Karl Davies as Young Shepherd and John Dougall as Old Shepherd. Production photograph by Manuel Harlan.
It is not often that an audience gets to see two completely different aspects of what an actor can do within a single production and this is one of the joys of an ensemble like Propeller. It reminded me of the great days of the English Shakespeare Company and you won’t get higher praise from me than that. There was even a perfect part for one of the mainstays of that company, John Dougall, who played the old shepherd, a nice mix of comedy and pathos, and I couldn’t have been happier to see him there. The character of Paulina fared less well, in spite of a controlled and dignified performance from Vince Leigh.

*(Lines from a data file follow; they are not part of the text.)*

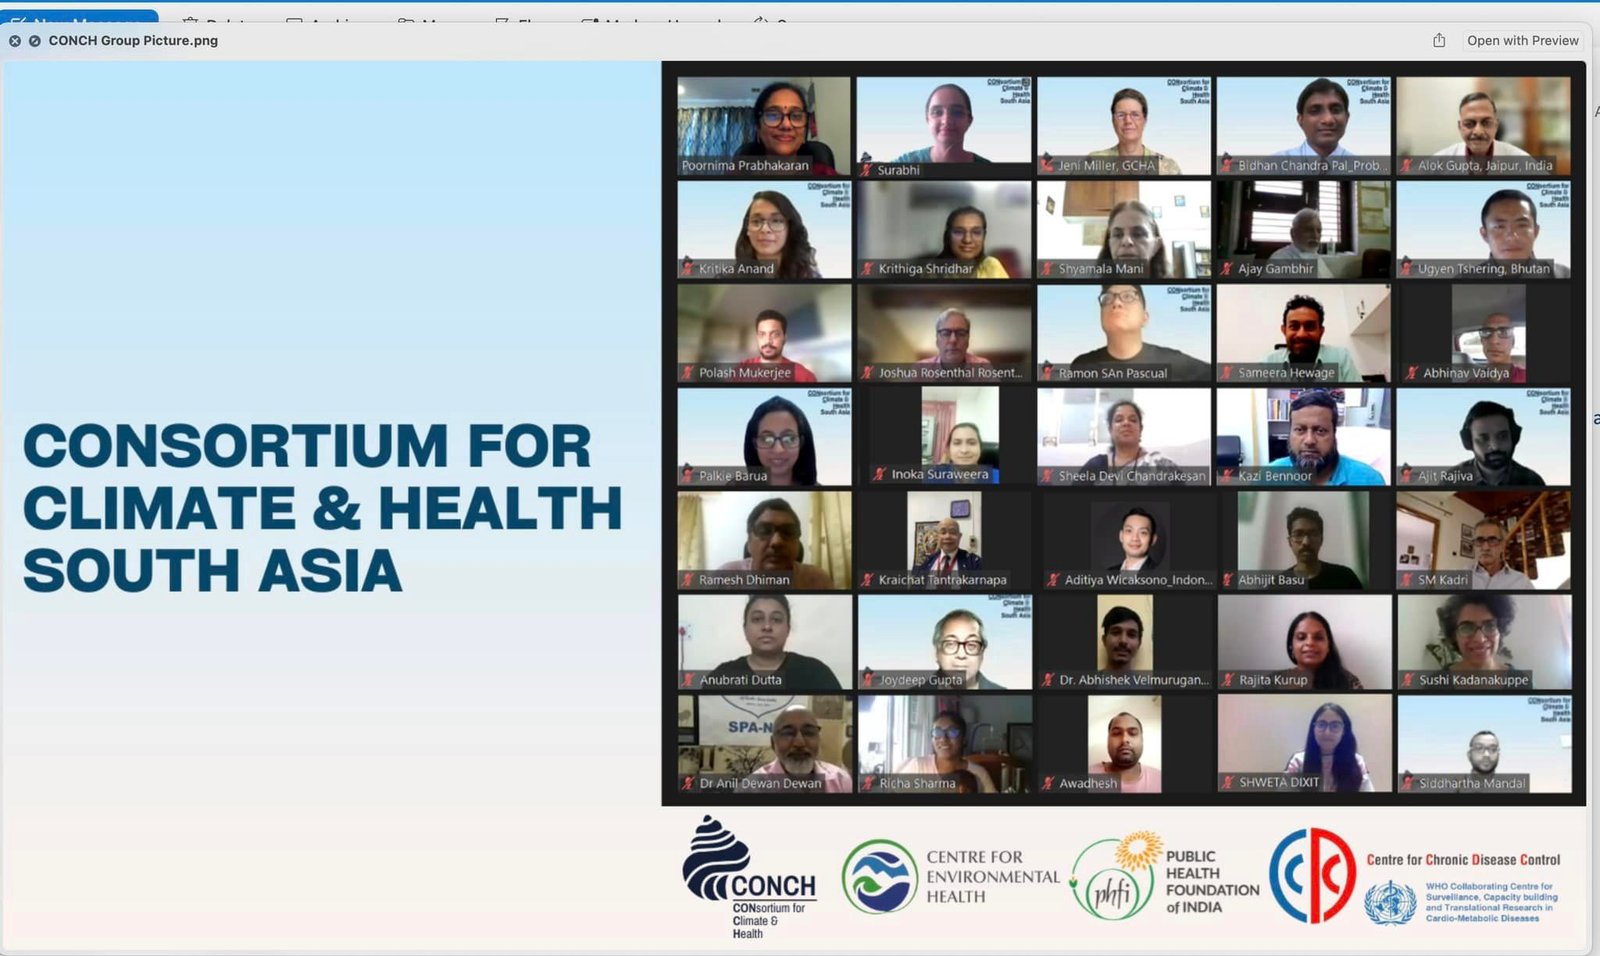Click the Consortium for Climate & Health heading
Screen dimensions: 1600x956
[x=322, y=508]
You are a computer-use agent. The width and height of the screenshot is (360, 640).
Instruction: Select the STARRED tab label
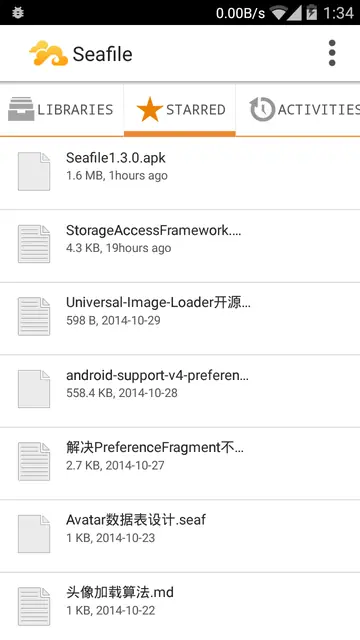pos(196,110)
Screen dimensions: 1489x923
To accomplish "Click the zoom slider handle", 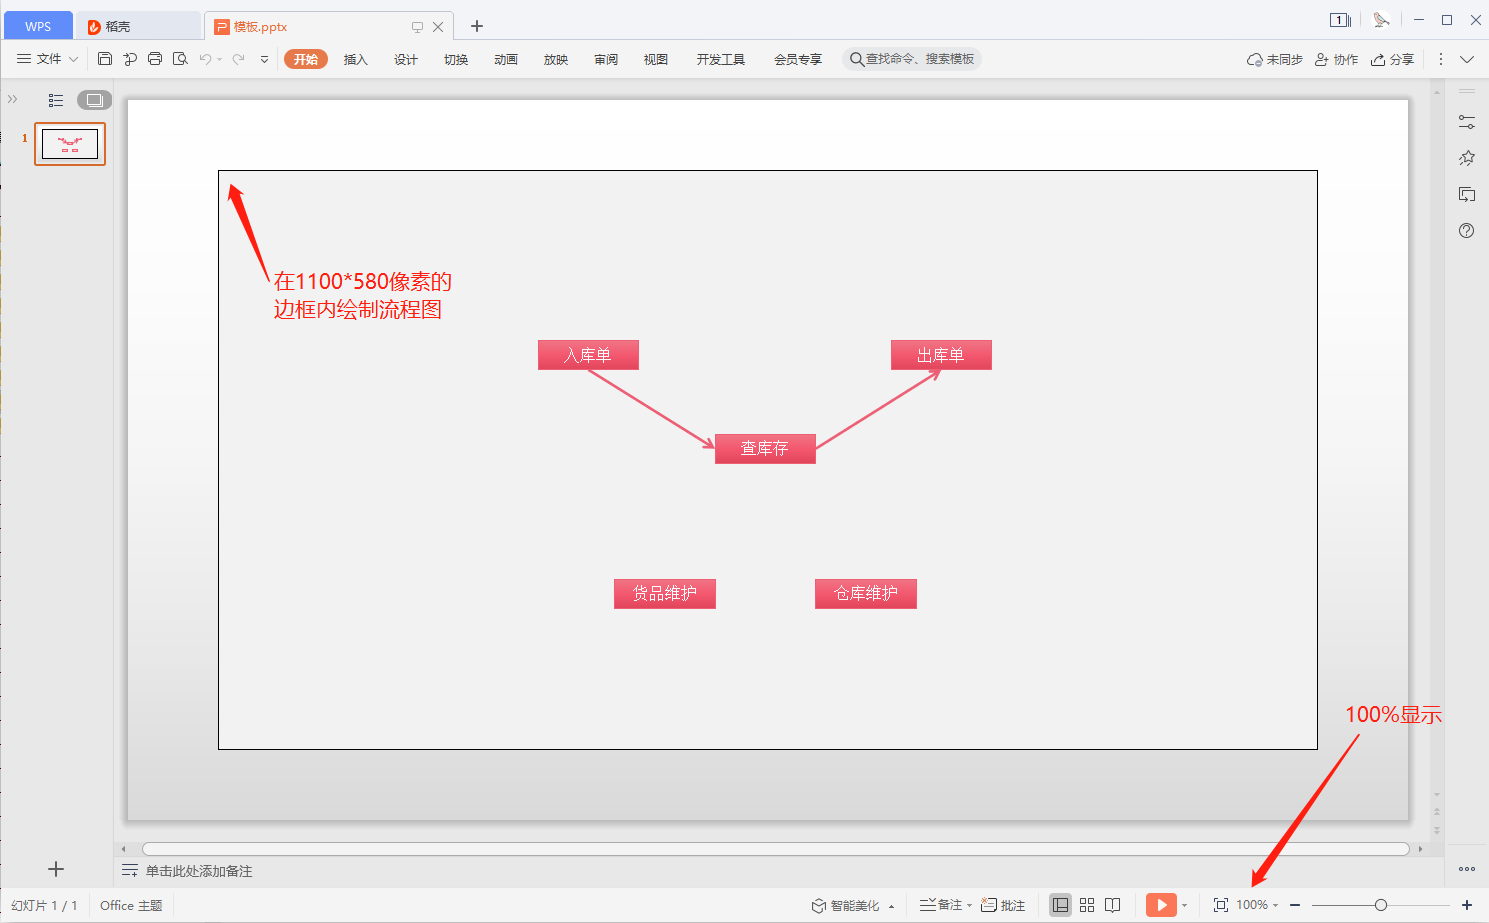I will [x=1381, y=905].
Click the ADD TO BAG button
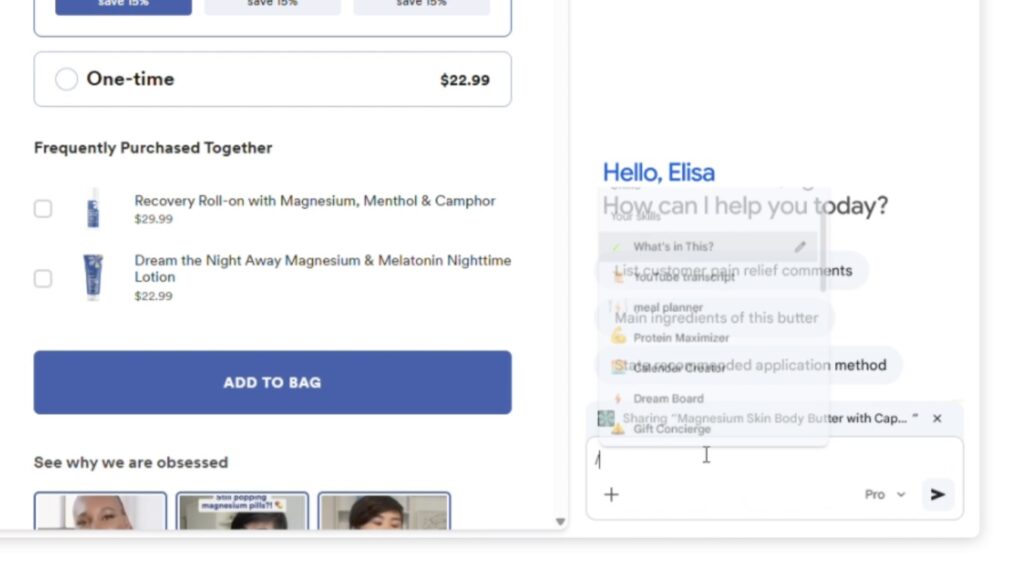Image resolution: width=1024 pixels, height=562 pixels. [x=272, y=382]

It is a great part and I think perhaps that there is a particular kind of female strength and authority about Paulina that may be very hard for any male actor to find without showing too much of their own natural male strength and unbalancing the performance. The doubling of Mamillius and Perdita is very clever. After the death of Mamillius we see the rest of the play, in a sense, through his eyes and Ben Allen gives us two charming and delicate performances.
The set for the Sicilian court scenes is wistful and elegant, shining polished steel walls lit by candles on long thin floor stands, watched by a giant silver moon, and the costumes are stylish and well judged. This is vital, especially for the cross dressing roles in an all male cast, and Michael Pavelka has done an excellent job.
I came away from this production in awe of a company who are able to really get to the heart of what theatre is about. They are led by a wonderfully talented director in Edward Hall who understands how Shakespeare works and how to gather a group of actors and weld them together into a company with the talent to take risks and get away with it in order to shine a new light on plays which have more in them than you would ever believe. The plays can take it- so long as it is done with respect and a sure footed sense of what works and what doesn’t. Propeller has built a body of work that demands respect now and long may they continue.
And finally- I just loved the farting sheep. Baaaa!